## Your tasks
1. In the endorsement piece on recalling Governor Gavin Newsom, how many questions are on the ballot that all Californians received by mail?
2. Continue the endorsement piece on the Newsom recall from the point where it stops.

## Text provided
^^^^
Monday, August 16, 2021

Election endorsement: Should we recall California governor Gavin Newsom?

Photo courtesy Michael S. Williamson, Washington Post
Election endorsements are a tradition at The Gray Report, because I think we yell too much about national politics but don't discuss our local choices enough.

This could be the easiest election endorsement ever. Unlike a regular ballot with school board candidates I've never heard of and complex ballot propositions, there are only two questions on the ballot that all Californians received by mail, and the first is the key: should we recall Governor Gavin Newsom? And the answer to that question is the easiest ever.

Just because it's easy doesn't mean it's without consequence. We are in the middle of a pandemic, and we might suddenly hand the governor's job -- and power -- to a radio talk show host, a YouTube commentator, or a businessman with a pet bear. That might sound like a joke but those are the three leading candidates.
^^^^
## Records provided

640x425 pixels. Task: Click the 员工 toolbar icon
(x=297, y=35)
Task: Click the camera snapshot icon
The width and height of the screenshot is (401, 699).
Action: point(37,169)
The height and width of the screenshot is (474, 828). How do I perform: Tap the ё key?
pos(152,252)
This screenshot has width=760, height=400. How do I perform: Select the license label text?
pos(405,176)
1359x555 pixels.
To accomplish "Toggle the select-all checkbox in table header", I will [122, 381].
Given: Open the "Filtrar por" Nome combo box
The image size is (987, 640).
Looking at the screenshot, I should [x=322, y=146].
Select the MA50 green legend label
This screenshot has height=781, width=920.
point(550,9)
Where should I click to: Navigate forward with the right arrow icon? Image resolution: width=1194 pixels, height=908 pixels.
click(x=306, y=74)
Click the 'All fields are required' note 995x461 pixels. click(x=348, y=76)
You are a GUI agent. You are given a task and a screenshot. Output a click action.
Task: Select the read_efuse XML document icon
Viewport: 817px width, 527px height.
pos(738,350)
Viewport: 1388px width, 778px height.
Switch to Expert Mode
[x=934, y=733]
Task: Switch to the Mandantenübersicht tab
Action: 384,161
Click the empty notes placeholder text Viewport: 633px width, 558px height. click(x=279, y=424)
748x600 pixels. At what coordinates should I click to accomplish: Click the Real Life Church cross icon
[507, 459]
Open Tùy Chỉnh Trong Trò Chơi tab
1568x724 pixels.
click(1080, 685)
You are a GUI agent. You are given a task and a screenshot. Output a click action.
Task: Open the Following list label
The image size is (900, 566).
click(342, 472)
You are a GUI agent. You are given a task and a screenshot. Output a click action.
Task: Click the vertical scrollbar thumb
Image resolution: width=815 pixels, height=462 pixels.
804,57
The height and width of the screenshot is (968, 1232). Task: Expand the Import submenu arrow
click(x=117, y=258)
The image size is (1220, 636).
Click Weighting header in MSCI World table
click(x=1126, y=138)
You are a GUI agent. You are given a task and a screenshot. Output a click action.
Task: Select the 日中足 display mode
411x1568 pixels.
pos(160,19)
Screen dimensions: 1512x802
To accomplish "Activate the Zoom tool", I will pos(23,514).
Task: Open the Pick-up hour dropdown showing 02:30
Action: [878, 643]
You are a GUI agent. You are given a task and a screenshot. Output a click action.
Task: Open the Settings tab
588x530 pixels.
^^^^
## Answers provided
1. Two.

2.
I am furious at the California Democratic Party for allowing this to happen. Not for the first time. There are many echoes in this recall election of 2003, when Gray Davis was recalled and voters installed Arnold Schwarzenegger as governor. Unfortunately there is no one anywhere near as good as Schwarzenegger waiting to take over this time. That is the California Democratic Party's (CDP) fault.

In 2002, Davis was extremely unpopular but the CDP discouraged any primary competition. Voters didn't want Davis but the CDP tried to avoid giving us a choice. The very next year there was a recall, and the CDP tried to keep every viable Democratic candidate from entering. Cruz Bustamante, the lieutenant governor, threw his hat in the ring despite being warned that he would be ostracized by the CDP. The CDP didn't put any effort into Bustamante's candidacy. Davis was recalled, Schwarzenegger became governor, and as threatened Bustamante's political career was over. Thanks to the CDP cramming Gray Davis down our throats and not supporting an alternative, we got 7 years of a GOP governor in a Democratic state.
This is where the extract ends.